AS Accounting 9706 Tips – How to get an A*


AS Accounting 9706 Tips


  • You have 60 minutes of 30 MCQs. 2 minutes for each.
  • First only attempt those questions which you are 100% sure of and skip others.
  • Read the MCQ carefully, because CIE likes to play around.
  • Now spend time on these questions.
  • If you are stuck try to eliminate the most obvious wrong answer.
  • 5-6 questions are theoretical, at least read them thrice.
  • Sometimes it’s best to use the answer to check if it’s wrong or right.
  • If you see something in the answer choice which you haven’t heard of (that can never be the answer). Please don’t leave it blank. Take an educated guess. There is no negative marking.


  • You have 90 minutes for 90 marks.
  • Always attempt the question which you know the best out of 4 first. This will give you confidence and save time. You will end up spending time and getting it wrong if you do the toughest one first.
  • Don’t panic, usually in every paper one question is tricky. Do it at last.
  • You won’t get any award if you balance the balance sheet. If the balance sheet is off by a large amount, that doesn’t mean everything is wrong, might be a single big figure which you have missed. DON’T WASTE YOUR TIME.
  • Remember you don’t have to get 90 on 90. Go for the maximum.


Things you need to take into consideration for AS Accounting 9706

Financial Accounting

  • Written down value or net book value means after depreciation.

**Aim of the task:**
Print the part of the AS Accounting tips that opens with the words containing "AS Accounting 9706 Tips –" and closes with "and skip others.", copying it exactly.

**Supplied material:**
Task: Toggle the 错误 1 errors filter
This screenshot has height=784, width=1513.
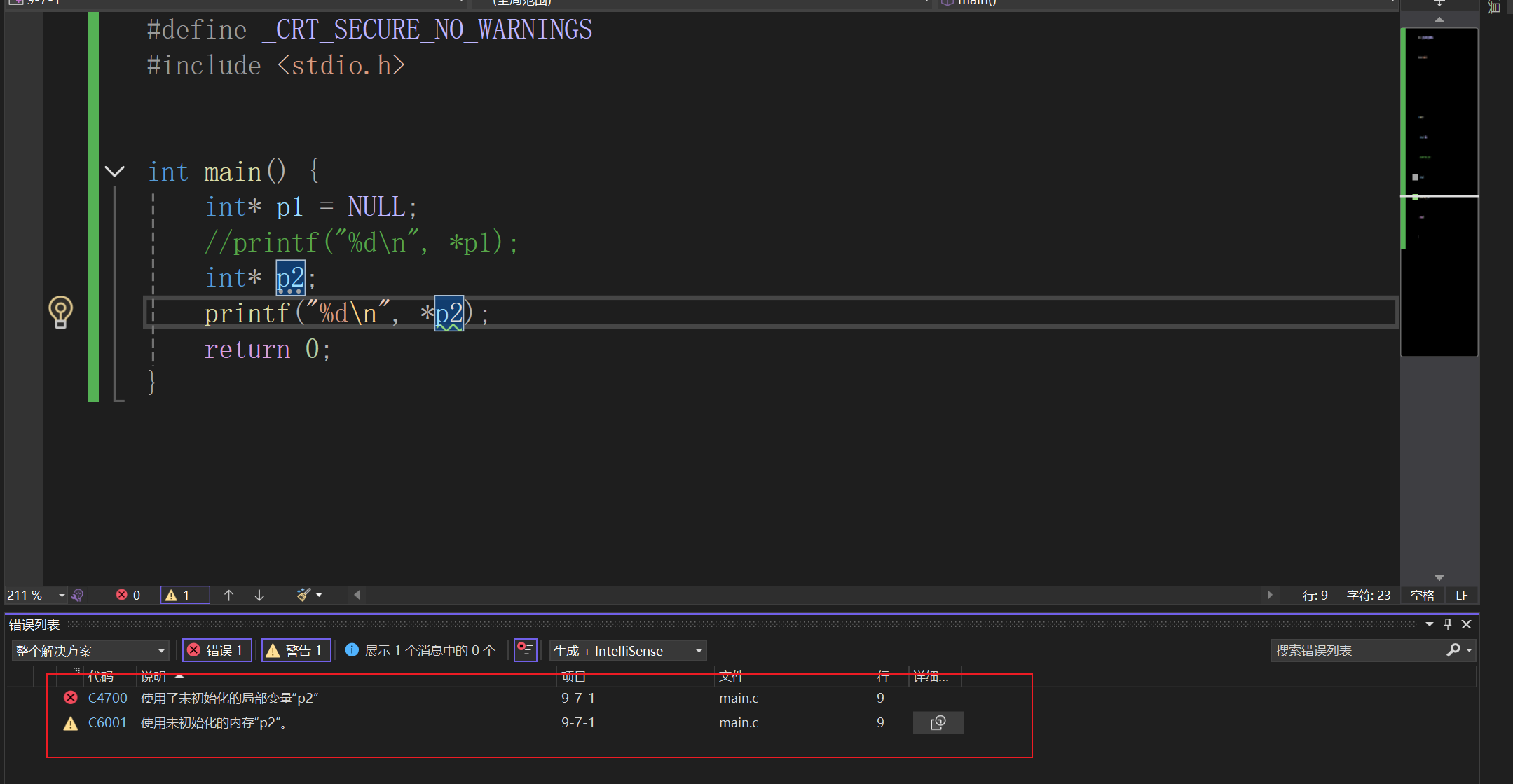Action: (217, 650)
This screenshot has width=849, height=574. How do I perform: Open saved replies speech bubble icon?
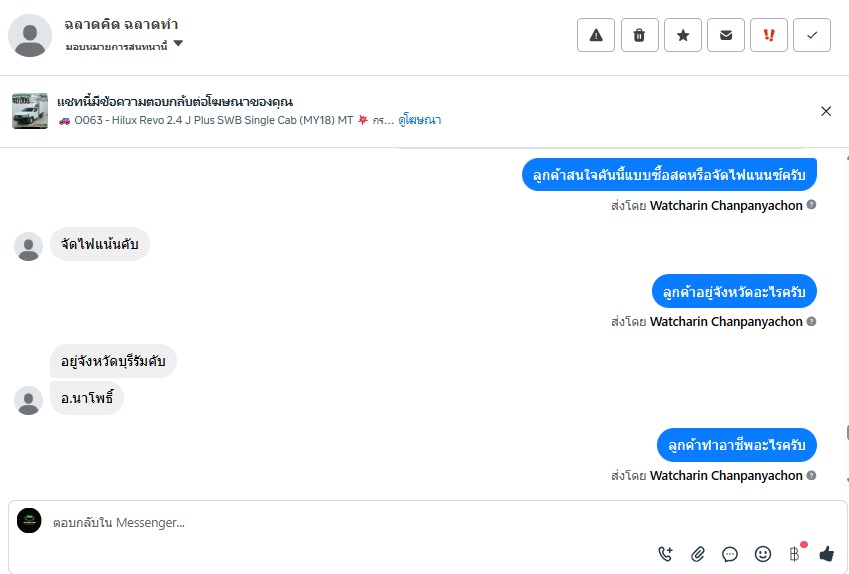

**Complete output:**
AS Accounting 9706 Tips – How to get an A*


AS Accounting 9706 Tips


  • You have 60 minutes of 30 MCQs. 2 minutes for each.
  • First only attempt those questions which you are 100% sure of and skip others.